The new findings were made by researchers at New York University's Grossman School of Medicine.
Decoding the hair cells' movement
The cells in the spotlight are called melanocyte stem cells, or McSCs.
According to the study, these cells hone their ability to move between two compartments: germ and hair follicle bulge. In the germ compartment, melanocyte cells interact with WNT hair pigment proteins to create color.
When these McSCs move into the hair follicle compartment, they are exposed to "different levels of maturity-influencing protein signals," which aid cell proliferation.
In this continuous back-and-forth movement between the compartment, the cell's state changes from primitive to mature — known as the transit-amplifying state.
However, as people age, these cells lose motility and become stuck in the developing hair follicle compartment. As a result, they miss the signal to mature, move, or multiply. Because they cannot return to the germ compartment, the cells cannot regenerate the pigment.
Eventually, this causes graying in areas of hair where cell movement stops. The hair, on the other hand, continues to grow as the hair follicle develops. There are some hair locations where the cell movement continues to work normally. Thus the hair retains the pigment. That is why graying occurs in different places.
Simply put, for normal hair color, these cells must be active; that is, they must constantly be moving back and forth on the maturity axis.

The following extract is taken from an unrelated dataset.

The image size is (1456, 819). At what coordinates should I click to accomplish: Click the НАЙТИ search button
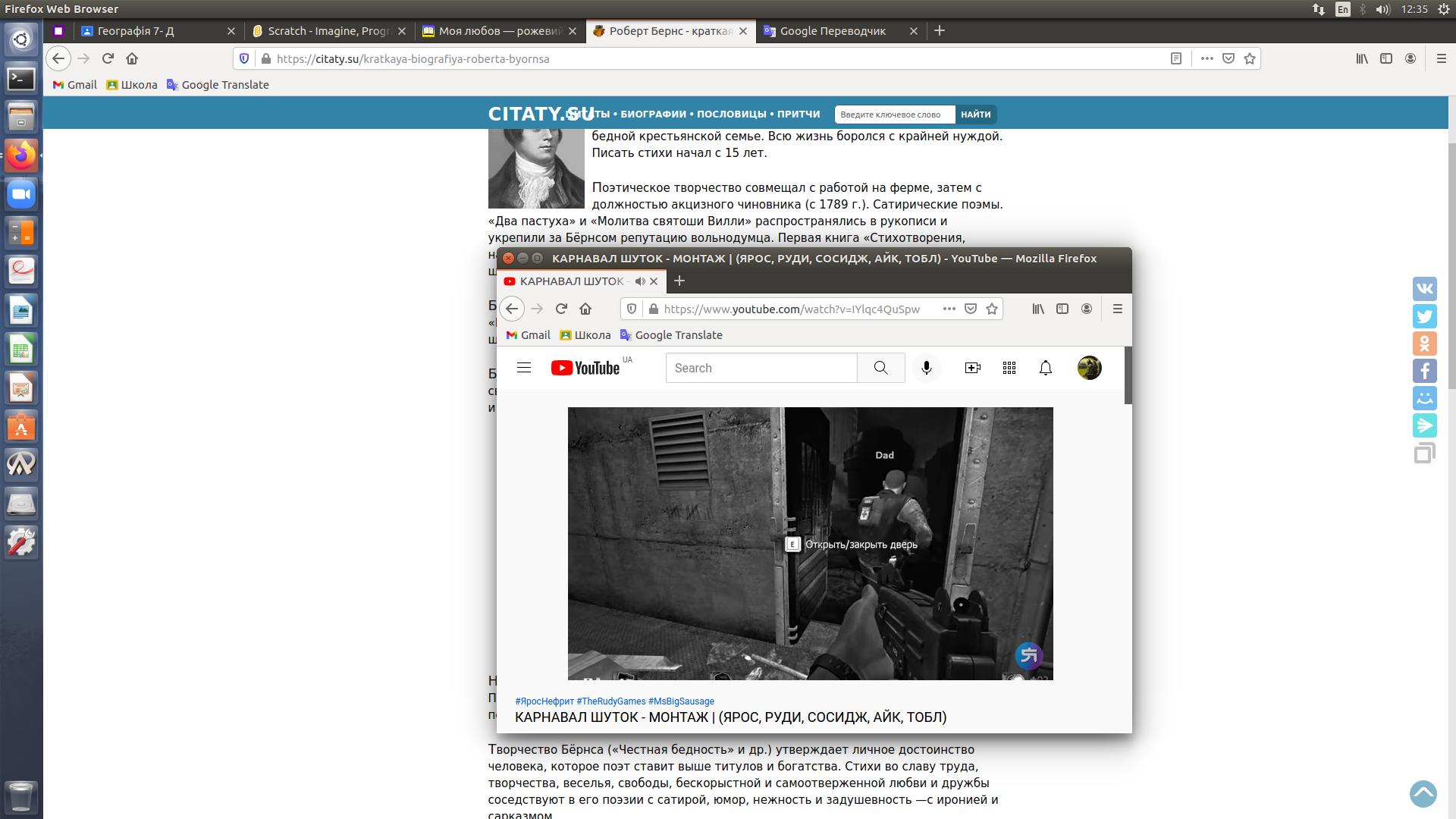click(x=975, y=115)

“Our study adds to our basic understanding of how melanocyte stem cells work to color hair. The newfound mechanisms raise the possibility that the same fixed-positioning of melanocyte stem cells may exist in humans. If so, it presents a potential pathway for reversing or preventing the graying of human hair by helping jammed cells to move again between developing hair follicle compartments,” said Qi Sun, a postdoctoral fellow at NYU Langone Health, in a statement.
The team is working to find a way to restore these cells' motility. This biological function was closely monitored on mouse skin cells. They also used 3D intravenous imaging and scRNA sequencing to track cell movement in real time.
The findings were published in the journal Nature.